Reputation: 73
For those of you who worked with Firebase (Firestore), then you can have a collection with documents in which each document has an id, then a collection can hold a sub collection (equivalent of an embedded document as an array of documents as a property).
Then, this sub collection can hold many documents while each has an id.
In Firestore the sub collection is lazy loaded.
It will fetch the documents on that collection, but if there is one or more sub collections, it won't retrieve it unless specifically going to that route. e.g: collection/document/subcollectionname/anotherdocument
So 2 questions:
EDIT: I currently have a firestore implementation which has a subcollection/s practice behind it.
Example: organization => documentId => projects => projectId => activities => :activityType => activityId
Now, the good thing about it is that if I choose to get all organizations, then I will get only the documents of the organization collection and NOT the embedded subcollections (projects, etc..) while in MongoDB, I would get EVERYTHING per document.

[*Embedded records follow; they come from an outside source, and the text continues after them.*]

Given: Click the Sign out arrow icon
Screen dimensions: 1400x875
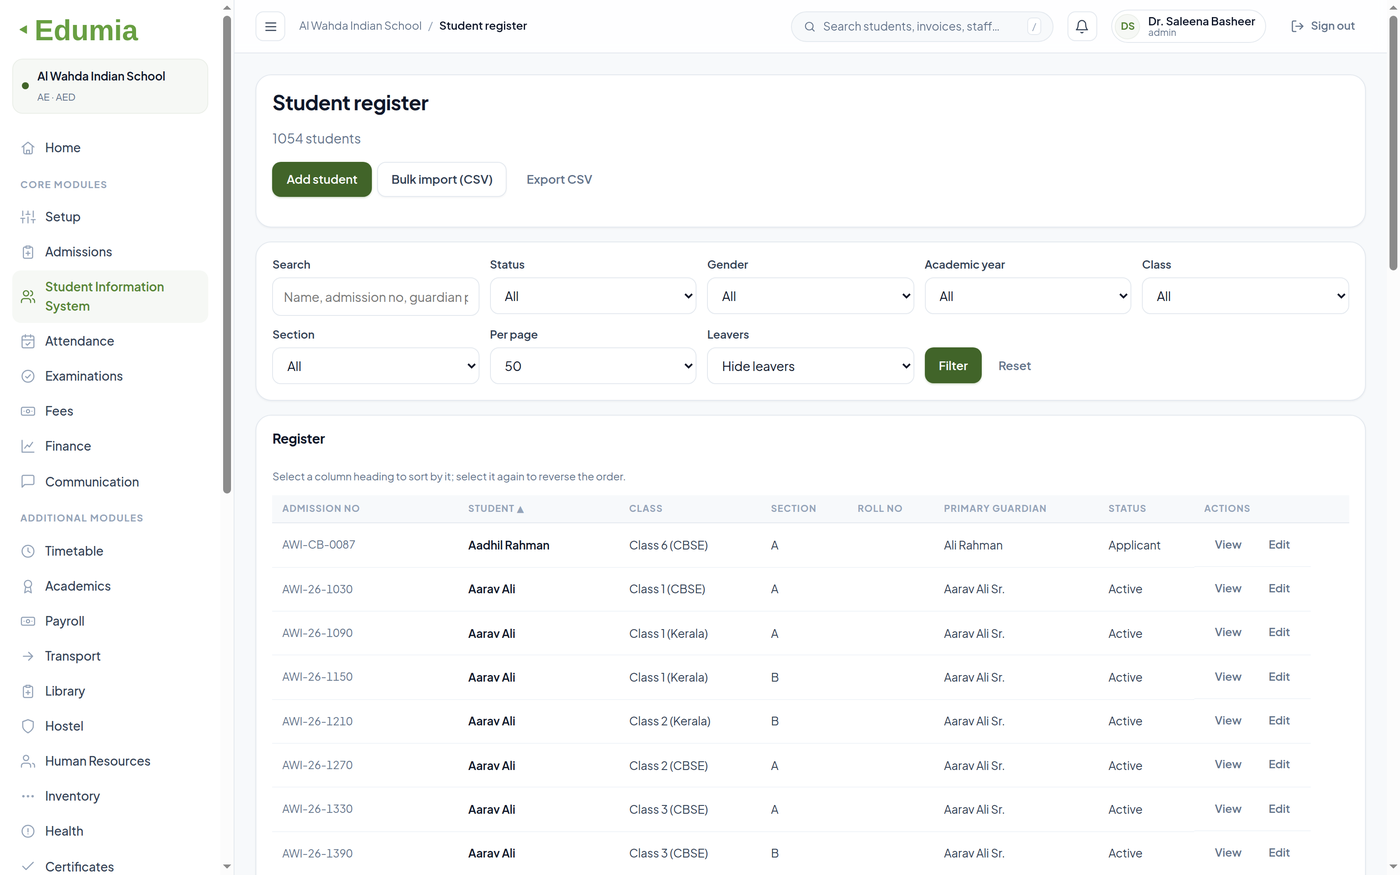Looking at the screenshot, I should (1297, 26).
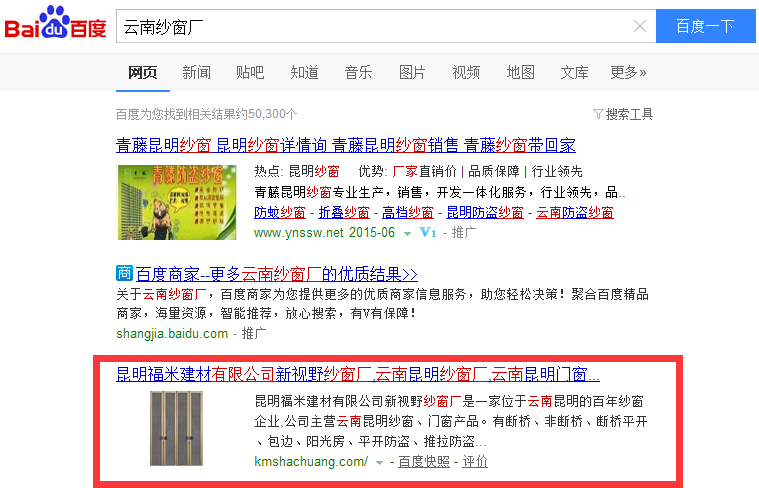Click into the search input field
Screen dimensions: 759x488
pos(370,27)
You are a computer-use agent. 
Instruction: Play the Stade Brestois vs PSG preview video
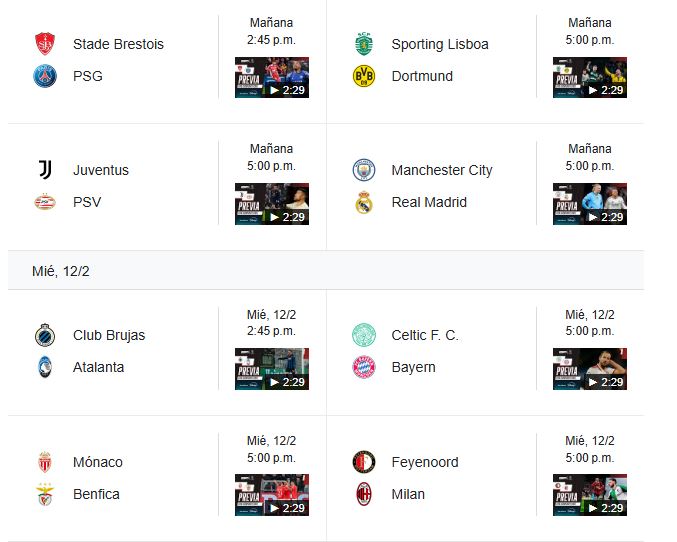[272, 77]
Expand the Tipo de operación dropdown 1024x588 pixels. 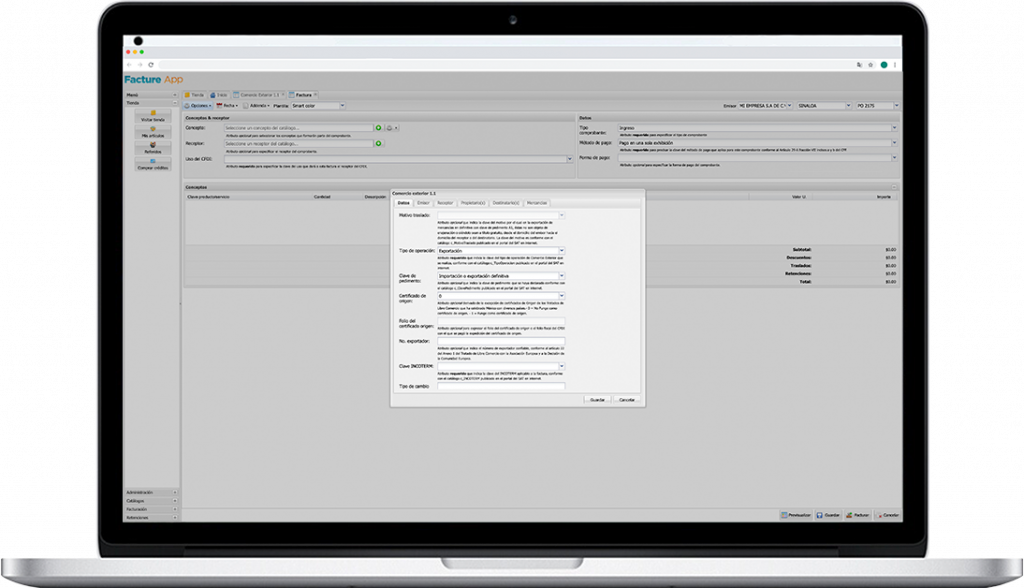tap(561, 251)

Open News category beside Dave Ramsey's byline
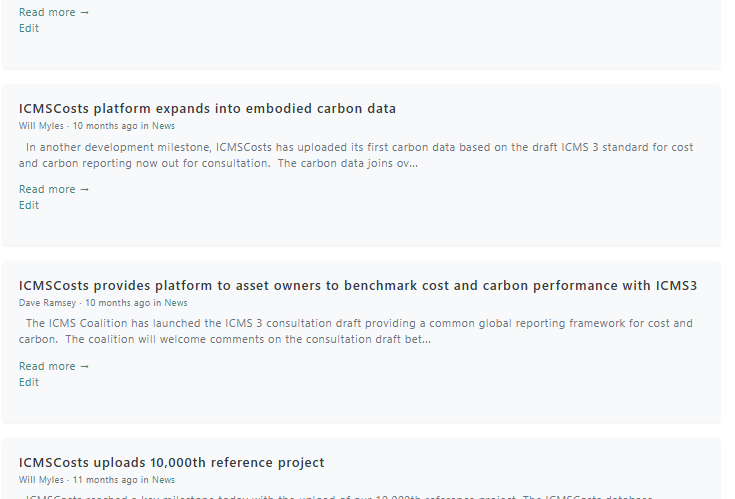click(x=176, y=303)
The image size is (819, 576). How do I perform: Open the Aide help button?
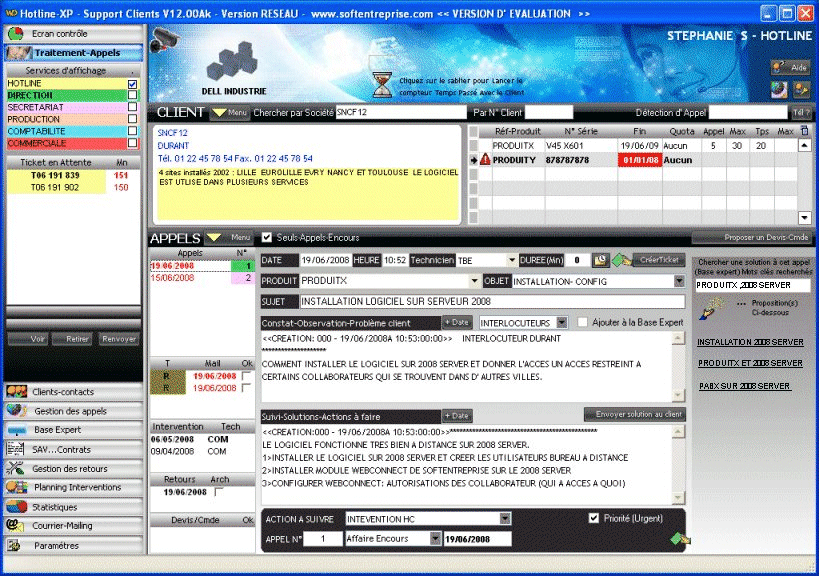790,67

How do I achieve the same nested documents with their own nested documents structure with the lazy load effect in MongoDB?
Upvotes: 7
Views: 2967
Reputation: 50830
How many activities can a single project have? If there's no limit then you're better off creating a root level collection for activities. In MongoDB, the maximum BSON document size is 16 MB. That being you may not be able to store all projects and their activities in a single document (organization document).
I would create 3 collections namely - organizations, projects and activities.
I've added those additional organizationID
, projectID
fields even though you have _id
just in case you'd like to have Firestore Document IDs there for easier side-by-side queries.
You don't have to worry about 16 MB document size limit this way and it'll be easier to query both projects and activities as long as you have the correct IDs.
Querying activities of a certain project:
await db.collection("activities").find({projectID: "myProjectID"}).toArray()
Thereafter it's upto you how you want to write queries with projections, aggregation, etc.